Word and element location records

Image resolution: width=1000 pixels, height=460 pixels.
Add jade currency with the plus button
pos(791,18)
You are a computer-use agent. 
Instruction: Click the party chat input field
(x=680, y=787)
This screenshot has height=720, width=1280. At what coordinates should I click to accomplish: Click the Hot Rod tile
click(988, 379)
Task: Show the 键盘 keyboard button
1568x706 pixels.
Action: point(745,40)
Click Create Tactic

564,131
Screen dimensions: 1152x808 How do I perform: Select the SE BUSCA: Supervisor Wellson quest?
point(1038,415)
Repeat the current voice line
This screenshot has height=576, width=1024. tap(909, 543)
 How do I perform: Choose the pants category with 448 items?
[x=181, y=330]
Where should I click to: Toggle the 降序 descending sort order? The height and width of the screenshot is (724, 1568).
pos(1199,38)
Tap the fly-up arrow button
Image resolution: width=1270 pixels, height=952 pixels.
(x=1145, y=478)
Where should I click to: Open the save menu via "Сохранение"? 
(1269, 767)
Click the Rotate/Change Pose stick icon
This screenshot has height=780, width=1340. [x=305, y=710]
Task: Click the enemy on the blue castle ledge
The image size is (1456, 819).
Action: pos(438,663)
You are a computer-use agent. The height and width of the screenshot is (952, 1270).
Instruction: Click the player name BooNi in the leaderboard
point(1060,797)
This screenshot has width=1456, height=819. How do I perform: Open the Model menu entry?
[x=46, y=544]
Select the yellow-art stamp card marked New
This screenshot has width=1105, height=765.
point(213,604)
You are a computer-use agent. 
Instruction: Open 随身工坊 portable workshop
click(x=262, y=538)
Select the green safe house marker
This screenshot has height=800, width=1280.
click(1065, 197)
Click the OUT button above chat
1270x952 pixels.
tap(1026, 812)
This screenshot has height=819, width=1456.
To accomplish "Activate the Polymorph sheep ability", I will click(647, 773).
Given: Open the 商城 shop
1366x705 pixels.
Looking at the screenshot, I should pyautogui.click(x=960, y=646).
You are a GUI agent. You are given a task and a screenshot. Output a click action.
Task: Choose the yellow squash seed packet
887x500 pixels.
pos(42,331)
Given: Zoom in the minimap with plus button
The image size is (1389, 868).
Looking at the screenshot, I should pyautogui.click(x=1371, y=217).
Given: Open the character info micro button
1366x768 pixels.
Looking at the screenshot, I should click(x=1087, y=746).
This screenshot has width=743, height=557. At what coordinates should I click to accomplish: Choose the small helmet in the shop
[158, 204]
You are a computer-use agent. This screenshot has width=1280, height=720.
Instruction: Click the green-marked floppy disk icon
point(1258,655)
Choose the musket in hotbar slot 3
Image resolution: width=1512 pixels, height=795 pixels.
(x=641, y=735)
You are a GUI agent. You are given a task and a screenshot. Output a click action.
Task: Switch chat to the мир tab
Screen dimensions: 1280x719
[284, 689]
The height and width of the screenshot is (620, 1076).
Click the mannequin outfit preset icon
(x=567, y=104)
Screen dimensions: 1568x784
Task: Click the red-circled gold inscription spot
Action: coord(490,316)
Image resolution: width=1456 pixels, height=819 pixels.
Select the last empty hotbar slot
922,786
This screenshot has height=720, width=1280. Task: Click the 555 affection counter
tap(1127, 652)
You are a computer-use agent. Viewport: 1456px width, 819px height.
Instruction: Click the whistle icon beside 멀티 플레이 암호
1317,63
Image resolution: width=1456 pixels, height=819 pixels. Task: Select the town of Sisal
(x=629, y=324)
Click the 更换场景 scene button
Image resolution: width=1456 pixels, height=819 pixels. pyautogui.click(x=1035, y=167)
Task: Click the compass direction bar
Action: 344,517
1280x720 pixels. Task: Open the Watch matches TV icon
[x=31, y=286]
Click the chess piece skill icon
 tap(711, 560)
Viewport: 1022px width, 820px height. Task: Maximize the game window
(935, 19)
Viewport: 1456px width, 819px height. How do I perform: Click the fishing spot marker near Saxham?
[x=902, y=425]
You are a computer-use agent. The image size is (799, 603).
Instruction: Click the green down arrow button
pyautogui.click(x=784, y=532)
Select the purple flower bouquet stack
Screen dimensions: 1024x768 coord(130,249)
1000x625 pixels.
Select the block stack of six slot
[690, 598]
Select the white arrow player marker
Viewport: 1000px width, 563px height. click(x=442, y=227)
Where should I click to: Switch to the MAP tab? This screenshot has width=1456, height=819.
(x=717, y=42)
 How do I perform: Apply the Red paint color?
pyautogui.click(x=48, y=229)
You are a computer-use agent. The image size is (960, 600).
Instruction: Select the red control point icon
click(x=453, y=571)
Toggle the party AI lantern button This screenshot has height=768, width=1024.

_TASK DESCRIPTION_:
Update the material above by replacing every occurrence of "Instruction" with "Directive", leaving everything else unchanged.

_RESULT OF THE EXERCISE_:
Image resolution: width=1000 pixels, height=460 pixels.
Add jade currency with the plus button
pos(791,18)
You are a computer-use agent. 
Directive: Click the party chat input field
(x=680, y=787)
This screenshot has height=720, width=1280. At what coordinates should I click to accomplish: Click the Hot Rod tile
click(988, 379)
Task: Show the 键盘 keyboard button
1568x706 pixels.
Action: point(745,40)
Click Create Tactic

564,131
Screen dimensions: 1152x808 How do I perform: Select the SE BUSCA: Supervisor Wellson quest?
point(1038,415)
Repeat the current voice line
This screenshot has height=576, width=1024. tap(909, 543)
 How do I perform: Choose the pants category with 448 items?
[x=181, y=330]
Where should I click to: Toggle the 降序 descending sort order? The height and width of the screenshot is (724, 1568).
pos(1199,38)
Tap the fly-up arrow button
Image resolution: width=1270 pixels, height=952 pixels.
(x=1145, y=478)
Where should I click to: Open the save menu via "Сохранение"? 
(1269, 767)
Click the Rotate/Change Pose stick icon
This screenshot has height=780, width=1340. [x=305, y=710]
Task: Click the enemy on the blue castle ledge
The image size is (1456, 819).
Action: pos(438,663)
You are a computer-use agent. The height and width of the screenshot is (952, 1270).
Directive: Click the player name BooNi in the leaderboard
point(1060,797)
This screenshot has width=1456, height=819. How do I perform: Open the Model menu entry?
[x=46, y=544]
Select the yellow-art stamp card marked New
This screenshot has width=1105, height=765.
point(213,604)
You are a computer-use agent. 
Directive: Open 随身工坊 portable workshop
click(x=262, y=538)
Select the green safe house marker
This screenshot has height=800, width=1280.
click(1065, 197)
Click the OUT button above chat
1270x952 pixels.
tap(1026, 812)
This screenshot has height=819, width=1456.
To accomplish "Activate the Polymorph sheep ability", I will click(647, 773).
Given: Open the 商城 shop
1366x705 pixels.
Looking at the screenshot, I should pyautogui.click(x=960, y=646).
You are a GUI agent. You are given a task and a screenshot. Output a click action.
Task: Choose the yellow squash seed packet
887x500 pixels.
pos(42,331)
Given: Zoom in the minimap with plus button
The image size is (1389, 868).
Looking at the screenshot, I should pyautogui.click(x=1371, y=217).
Given: Open the character info micro button
1366x768 pixels.
Looking at the screenshot, I should click(x=1087, y=746).
This screenshot has width=743, height=557. At what coordinates should I click to accomplish: Choose the small helmet in the shop
[158, 204]
You are a computer-use agent. This screenshot has width=1280, height=720.
Directive: Click the green-marked floppy disk icon
point(1258,655)
Choose the musket in hotbar slot 3
Image resolution: width=1512 pixels, height=795 pixels.
(x=641, y=735)
You are a GUI agent. You are given a task and a screenshot. Output a click action.
Task: Switch chat to the мир tab
Screen dimensions: 1280x719
[284, 689]
The height and width of the screenshot is (620, 1076).
Click the mannequin outfit preset icon
(x=567, y=104)
Screen dimensions: 1568x784
Task: Click the red-circled gold inscription spot
Action: coord(490,316)
Image resolution: width=1456 pixels, height=819 pixels.
Select the last empty hotbar slot
922,786
This screenshot has height=720, width=1280. Task: Click the 555 affection counter
tap(1127, 652)
You are a computer-use agent. Viewport: 1456px width, 819px height.
Directive: Click the whistle icon beside 멀티 플레이 암호
1317,63
Image resolution: width=1456 pixels, height=819 pixels. Task: Select the town of Sisal
(x=629, y=324)
Click the 更换场景 scene button
Image resolution: width=1456 pixels, height=819 pixels. pyautogui.click(x=1035, y=167)
Task: Click the compass direction bar
Action: 344,517
1280x720 pixels. Task: Open the Watch matches TV icon
[x=31, y=286]
Click the chess piece skill icon
 tap(711, 560)
Viewport: 1022px width, 820px height. Task: Maximize the game window
(935, 19)
Viewport: 1456px width, 819px height. How do I perform: Click the fishing spot marker near Saxham?
[x=902, y=425]
You are a computer-use agent. The image size is (799, 603).
Directive: Click the green down arrow button
pyautogui.click(x=784, y=532)
Select the purple flower bouquet stack
Screen dimensions: 1024x768 coord(130,249)
1000x625 pixels.
Select the block stack of six slot
[690, 598]
Select the white arrow player marker
Viewport: 1000px width, 563px height. click(x=442, y=227)
Where should I click to: Switch to the MAP tab? This screenshot has width=1456, height=819.
(x=717, y=42)
 How do I perform: Apply the Red paint color?
pyautogui.click(x=48, y=229)
You are a computer-use agent. The image size is (960, 600).
Directive: Select the red control point icon
click(x=453, y=571)
Toggle the party AI lantern button This screenshot has height=768, width=1024.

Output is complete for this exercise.